§ **What to do**: Copy out the lines from the start of the dataset items up to and including the line with "Select the 40-49", keeping every character unchanged.

(Dataset items)
####

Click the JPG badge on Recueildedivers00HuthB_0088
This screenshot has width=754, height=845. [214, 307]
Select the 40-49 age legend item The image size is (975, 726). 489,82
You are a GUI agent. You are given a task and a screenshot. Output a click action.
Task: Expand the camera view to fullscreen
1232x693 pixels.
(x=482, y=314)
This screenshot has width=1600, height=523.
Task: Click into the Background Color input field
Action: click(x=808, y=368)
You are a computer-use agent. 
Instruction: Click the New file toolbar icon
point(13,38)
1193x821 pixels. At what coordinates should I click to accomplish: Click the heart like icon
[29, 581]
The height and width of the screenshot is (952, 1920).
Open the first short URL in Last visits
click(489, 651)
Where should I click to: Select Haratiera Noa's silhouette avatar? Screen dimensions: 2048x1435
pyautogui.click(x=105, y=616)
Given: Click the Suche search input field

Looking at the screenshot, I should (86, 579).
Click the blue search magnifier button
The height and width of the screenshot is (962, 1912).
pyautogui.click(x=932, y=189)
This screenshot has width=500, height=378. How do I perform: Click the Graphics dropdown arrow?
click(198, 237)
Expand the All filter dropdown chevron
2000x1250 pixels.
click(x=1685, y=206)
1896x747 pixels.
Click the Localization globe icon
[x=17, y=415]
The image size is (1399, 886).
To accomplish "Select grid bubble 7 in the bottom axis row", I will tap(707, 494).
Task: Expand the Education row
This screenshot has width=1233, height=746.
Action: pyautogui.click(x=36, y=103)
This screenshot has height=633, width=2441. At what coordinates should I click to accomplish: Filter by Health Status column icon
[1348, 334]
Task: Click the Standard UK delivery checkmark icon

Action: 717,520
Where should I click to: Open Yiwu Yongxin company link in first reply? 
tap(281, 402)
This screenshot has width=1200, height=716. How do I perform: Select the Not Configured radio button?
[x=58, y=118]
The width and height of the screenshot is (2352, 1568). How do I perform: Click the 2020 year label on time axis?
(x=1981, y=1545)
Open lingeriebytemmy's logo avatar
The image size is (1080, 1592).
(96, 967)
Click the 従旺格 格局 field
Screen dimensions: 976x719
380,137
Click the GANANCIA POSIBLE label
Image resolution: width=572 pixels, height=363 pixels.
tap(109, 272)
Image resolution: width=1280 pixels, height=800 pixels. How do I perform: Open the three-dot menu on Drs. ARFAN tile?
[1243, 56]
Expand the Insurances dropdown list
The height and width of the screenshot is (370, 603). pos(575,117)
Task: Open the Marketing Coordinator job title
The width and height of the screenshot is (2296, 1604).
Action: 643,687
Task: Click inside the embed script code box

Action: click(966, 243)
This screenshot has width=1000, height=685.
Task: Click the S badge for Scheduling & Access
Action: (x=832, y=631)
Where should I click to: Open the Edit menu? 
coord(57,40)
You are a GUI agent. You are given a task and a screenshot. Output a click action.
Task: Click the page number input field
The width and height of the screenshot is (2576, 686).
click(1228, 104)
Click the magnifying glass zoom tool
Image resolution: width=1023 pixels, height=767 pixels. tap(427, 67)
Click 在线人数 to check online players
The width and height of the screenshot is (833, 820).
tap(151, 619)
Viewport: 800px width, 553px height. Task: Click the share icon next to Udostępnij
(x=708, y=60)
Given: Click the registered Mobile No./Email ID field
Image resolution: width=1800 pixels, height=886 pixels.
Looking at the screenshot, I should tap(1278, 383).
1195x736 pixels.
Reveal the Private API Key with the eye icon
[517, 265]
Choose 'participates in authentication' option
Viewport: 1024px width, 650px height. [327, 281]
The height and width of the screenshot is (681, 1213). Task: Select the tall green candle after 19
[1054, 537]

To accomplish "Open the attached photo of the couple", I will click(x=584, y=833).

####

§ **Solution to this task**:
Click the JPG badge on Recueildedivers00HuthB_0088
This screenshot has width=754, height=845. [214, 307]
Select the 40-49 age legend item The image size is (975, 726). 489,82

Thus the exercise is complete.